Isolation of canine and feline "gastrospirilla" is very demanding, yet possible, as was shown in the present study. We have described and successfully used an isolation method to detect two new Helicobacter spp., H. bizzozeronii and H. salomonis, from the gastric biopsies of dogs and cats. In addition, we have isolated two strains that resemble "F. rappini" in morphology, although the taxonomic position of these "Flexispira"-like organisms requires further investigation. Whilst the methods described here for isolation of these bacteria represent a considerable advance over those used previously, further improvements in culture conditions for these bacteria are still required, especially when examining cats.

The culture and characterisation of H. bizzozeronii and H. salomonis have extended knowledge of the ecology, prevalence, and culture characteristics of "gastrospirilla". The methods employed in this study can be applied to determine the clinical significance of gastric Helicobacter spp. in dogs and cats with gastrointestinal disease, as well as for animal model studies of H. pylori. Furthermore, potential virulence genes can be studied from the culturable gastric organisms.

Successfully cultured and taxonomically identified species are needed and can be used for the development of new selective culture media for the differentiation of H. felis, H. bizzozeronii and H. salomonis. Such studies may resolve the problem of mixed cultures of these species obtained from gastric biopsies. Similarly, organisms growing in culture can be used for the development of species-specific PCR-based methods of direct detection of these species in gastric biopsy samples.

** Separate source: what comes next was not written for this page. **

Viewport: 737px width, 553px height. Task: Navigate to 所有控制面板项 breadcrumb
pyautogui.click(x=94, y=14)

Results of the 16S rRNA gene sequence comparisons between culturable and unculturable Helicobacter spp. within the "gastrospirilla" group reveal highly similar sequences for H. felis, H. bizzozeronii, H. salomonis, "G. hominis"1 and 2 and "G. suis". Therefore, the true relationship between these "strains" remains unknown. It is evident that this widely used gene cannot be used as a species identification tool for these bacteria. Its application to the taxonomy of these bacteria has been confusing and the true genetic relationship between cultured and uncultured animal and human "gastrospirilla" remains to be solved by more discriminative methods such as DNA-DNA hybridisation.

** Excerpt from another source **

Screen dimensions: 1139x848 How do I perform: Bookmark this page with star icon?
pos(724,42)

Similarly, the inertia of "gastrospirilla" in commonly used biochemical tests, and those comprising an extended (65 tests) phenotypic identification scheme, indicate that a polyphasic approach must be used for definition of these species. Certain biochemical features, detailed morphological determination by light- and electron microscopy, standardised SDS-PAGE protein profile analysis and DNA-DNA hybridisation should be used.

The widely accepted "gold standard" for delimiting species boundaries is DNA-DNA hybridisation. This technique must be applied in taxonomic studies of strains in this group of culturable Helicobacter spp. Dot-blot DNA-DNA hybridisation was found to be a good screening method that could be used for the selection of strains for quantitative DNA-DNA reassociation studies. For routine purposes we strongly recommend the use of highly standardised SDS-PAGE protein profile analysis for identification of culturable "gastrospirilla", since the results obtained were in excellent agreement with both the dot-blot, and quantitative DNA-DNA hybridisation analyses.

The genetic diversity of different H. felis strains isolated from cats and dogs and originating from three different continents was very high and comparable to that observed in its close taxonomic relative, H. pylori. The genome size of H. felis was determined to be 1.6 Mb.

Available data strongly indicate the need for further work concerning the specificity and application of PCR assays for detecting the various Helicobacter spp. known to inhabit the gastric mucosa of domestic pets and humans.